Entries follow. Give back exactly the lines starting at the one containing "Viewport: 389px width, 213px height." and ending at the one containing "Select the green Quiz module in sidebar", and no other lines.
Start of Extracted records
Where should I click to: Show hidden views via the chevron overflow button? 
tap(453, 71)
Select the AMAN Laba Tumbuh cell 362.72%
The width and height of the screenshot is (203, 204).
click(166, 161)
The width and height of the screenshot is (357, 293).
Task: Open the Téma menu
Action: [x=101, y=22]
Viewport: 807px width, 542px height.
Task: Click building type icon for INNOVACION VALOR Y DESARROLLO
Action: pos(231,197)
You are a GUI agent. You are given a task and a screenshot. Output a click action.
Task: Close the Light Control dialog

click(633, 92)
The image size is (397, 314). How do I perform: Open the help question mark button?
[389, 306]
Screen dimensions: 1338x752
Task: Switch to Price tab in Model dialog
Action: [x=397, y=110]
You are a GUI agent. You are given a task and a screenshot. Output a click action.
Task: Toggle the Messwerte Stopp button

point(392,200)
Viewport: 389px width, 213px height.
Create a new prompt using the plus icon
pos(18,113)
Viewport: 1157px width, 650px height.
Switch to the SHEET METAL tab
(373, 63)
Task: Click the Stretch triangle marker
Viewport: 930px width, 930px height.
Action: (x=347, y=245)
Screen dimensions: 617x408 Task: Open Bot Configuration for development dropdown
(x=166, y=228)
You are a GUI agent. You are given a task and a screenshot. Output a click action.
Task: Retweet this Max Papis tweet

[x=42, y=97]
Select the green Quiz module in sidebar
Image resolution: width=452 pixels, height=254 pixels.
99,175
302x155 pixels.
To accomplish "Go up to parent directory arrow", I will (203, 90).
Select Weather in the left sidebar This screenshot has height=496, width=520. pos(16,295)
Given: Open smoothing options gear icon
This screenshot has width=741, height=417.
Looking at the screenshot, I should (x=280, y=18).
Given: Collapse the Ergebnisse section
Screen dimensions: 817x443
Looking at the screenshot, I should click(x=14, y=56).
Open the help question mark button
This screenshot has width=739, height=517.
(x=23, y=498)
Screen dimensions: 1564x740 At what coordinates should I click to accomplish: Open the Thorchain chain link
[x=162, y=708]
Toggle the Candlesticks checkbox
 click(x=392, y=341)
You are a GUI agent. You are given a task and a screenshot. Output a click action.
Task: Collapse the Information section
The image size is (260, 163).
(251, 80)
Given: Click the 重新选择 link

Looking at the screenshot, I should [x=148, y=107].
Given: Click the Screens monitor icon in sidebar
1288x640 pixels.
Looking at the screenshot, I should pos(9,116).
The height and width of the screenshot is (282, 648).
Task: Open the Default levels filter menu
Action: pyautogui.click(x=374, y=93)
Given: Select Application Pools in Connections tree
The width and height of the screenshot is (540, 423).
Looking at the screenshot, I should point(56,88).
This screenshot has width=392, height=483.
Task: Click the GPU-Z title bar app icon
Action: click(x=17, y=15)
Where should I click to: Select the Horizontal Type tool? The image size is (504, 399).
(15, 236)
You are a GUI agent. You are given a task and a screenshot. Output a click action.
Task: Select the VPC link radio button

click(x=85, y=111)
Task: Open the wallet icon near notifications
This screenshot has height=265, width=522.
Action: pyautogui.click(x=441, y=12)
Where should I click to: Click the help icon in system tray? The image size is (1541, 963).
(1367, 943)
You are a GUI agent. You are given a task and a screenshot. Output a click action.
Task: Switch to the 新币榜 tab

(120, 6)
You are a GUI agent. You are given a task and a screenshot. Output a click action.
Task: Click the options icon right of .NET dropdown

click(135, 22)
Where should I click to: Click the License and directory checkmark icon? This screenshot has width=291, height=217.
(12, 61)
End of Extracted records
## Solved problem
Viewport: 389px width, 213px height.
Create a new prompt using the plus icon
pos(18,113)
Viewport: 1157px width, 650px height.
Switch to the SHEET METAL tab
(373, 63)
Task: Click the Stretch triangle marker
Viewport: 930px width, 930px height.
Action: (x=347, y=245)
Screen dimensions: 617x408 Task: Open Bot Configuration for development dropdown
(x=166, y=228)
You are a GUI agent. You are given a task and a screenshot. Output a click action.
Task: Retweet this Max Papis tweet

[x=42, y=97]
Select the green Quiz module in sidebar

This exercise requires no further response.